»»

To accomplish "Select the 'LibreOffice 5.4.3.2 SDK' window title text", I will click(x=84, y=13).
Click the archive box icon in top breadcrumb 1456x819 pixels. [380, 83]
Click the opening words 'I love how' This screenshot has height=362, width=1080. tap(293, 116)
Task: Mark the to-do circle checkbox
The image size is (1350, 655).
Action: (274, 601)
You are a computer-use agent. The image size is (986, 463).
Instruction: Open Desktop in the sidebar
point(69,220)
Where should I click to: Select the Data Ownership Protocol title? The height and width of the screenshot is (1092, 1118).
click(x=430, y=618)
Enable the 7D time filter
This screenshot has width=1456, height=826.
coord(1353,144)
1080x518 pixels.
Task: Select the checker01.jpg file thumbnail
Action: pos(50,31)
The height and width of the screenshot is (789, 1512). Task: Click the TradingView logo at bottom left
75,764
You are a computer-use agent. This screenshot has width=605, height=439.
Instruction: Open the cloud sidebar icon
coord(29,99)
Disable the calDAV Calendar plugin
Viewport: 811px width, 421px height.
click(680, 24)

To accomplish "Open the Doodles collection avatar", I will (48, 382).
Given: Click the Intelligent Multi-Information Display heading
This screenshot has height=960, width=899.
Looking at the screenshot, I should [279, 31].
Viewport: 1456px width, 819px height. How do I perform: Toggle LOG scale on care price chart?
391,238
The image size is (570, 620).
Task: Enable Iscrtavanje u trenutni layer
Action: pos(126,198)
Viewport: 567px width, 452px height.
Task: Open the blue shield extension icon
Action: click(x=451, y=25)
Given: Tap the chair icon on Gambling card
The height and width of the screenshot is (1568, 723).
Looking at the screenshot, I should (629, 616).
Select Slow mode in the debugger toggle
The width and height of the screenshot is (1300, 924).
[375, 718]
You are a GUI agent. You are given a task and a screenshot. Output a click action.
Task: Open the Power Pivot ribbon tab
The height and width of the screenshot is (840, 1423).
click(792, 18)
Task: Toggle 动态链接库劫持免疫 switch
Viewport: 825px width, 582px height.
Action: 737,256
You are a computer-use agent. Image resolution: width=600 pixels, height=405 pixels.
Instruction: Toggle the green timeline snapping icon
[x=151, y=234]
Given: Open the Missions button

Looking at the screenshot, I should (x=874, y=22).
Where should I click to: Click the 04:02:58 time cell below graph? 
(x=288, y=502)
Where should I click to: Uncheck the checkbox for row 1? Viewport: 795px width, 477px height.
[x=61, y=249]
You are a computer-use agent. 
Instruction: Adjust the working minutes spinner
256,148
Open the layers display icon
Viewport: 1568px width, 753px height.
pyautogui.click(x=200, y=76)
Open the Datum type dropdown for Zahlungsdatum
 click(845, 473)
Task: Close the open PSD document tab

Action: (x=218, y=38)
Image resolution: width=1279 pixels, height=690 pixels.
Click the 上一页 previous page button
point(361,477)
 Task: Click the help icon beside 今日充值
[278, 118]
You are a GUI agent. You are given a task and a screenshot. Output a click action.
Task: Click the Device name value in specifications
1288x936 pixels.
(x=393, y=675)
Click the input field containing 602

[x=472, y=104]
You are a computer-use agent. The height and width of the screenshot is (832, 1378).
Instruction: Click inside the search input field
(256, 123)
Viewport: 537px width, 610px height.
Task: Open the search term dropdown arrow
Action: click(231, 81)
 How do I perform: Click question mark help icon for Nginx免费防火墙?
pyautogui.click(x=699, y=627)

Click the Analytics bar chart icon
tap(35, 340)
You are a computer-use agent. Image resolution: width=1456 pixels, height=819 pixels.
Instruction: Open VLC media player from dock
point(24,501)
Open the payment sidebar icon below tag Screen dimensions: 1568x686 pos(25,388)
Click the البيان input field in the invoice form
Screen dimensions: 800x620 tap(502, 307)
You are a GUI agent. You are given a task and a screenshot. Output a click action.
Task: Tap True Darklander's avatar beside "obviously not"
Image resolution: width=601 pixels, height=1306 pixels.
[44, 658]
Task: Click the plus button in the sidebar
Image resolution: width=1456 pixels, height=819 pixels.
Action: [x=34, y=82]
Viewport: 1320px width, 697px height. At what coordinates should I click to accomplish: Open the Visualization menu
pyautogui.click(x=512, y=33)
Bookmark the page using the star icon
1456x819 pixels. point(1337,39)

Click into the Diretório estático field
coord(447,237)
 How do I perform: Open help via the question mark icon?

««

* **EXERCISE INSTRUCTIONS**: Edit the lines beginning with the line that contains "You are a computer-use agent. The height" and continuing through the line that contains "Action: click(231, 81)", replacing "search input field" with "query input field" and leaving everything else unchanged. Return only those lines.

* **CORRECT RESULT**:
You are a computer-use agent. The height and width of the screenshot is (832, 1378).
Instruction: Click inside the query input field
(256, 123)
Viewport: 537px width, 610px height.
Task: Open the search term dropdown arrow
Action: click(231, 81)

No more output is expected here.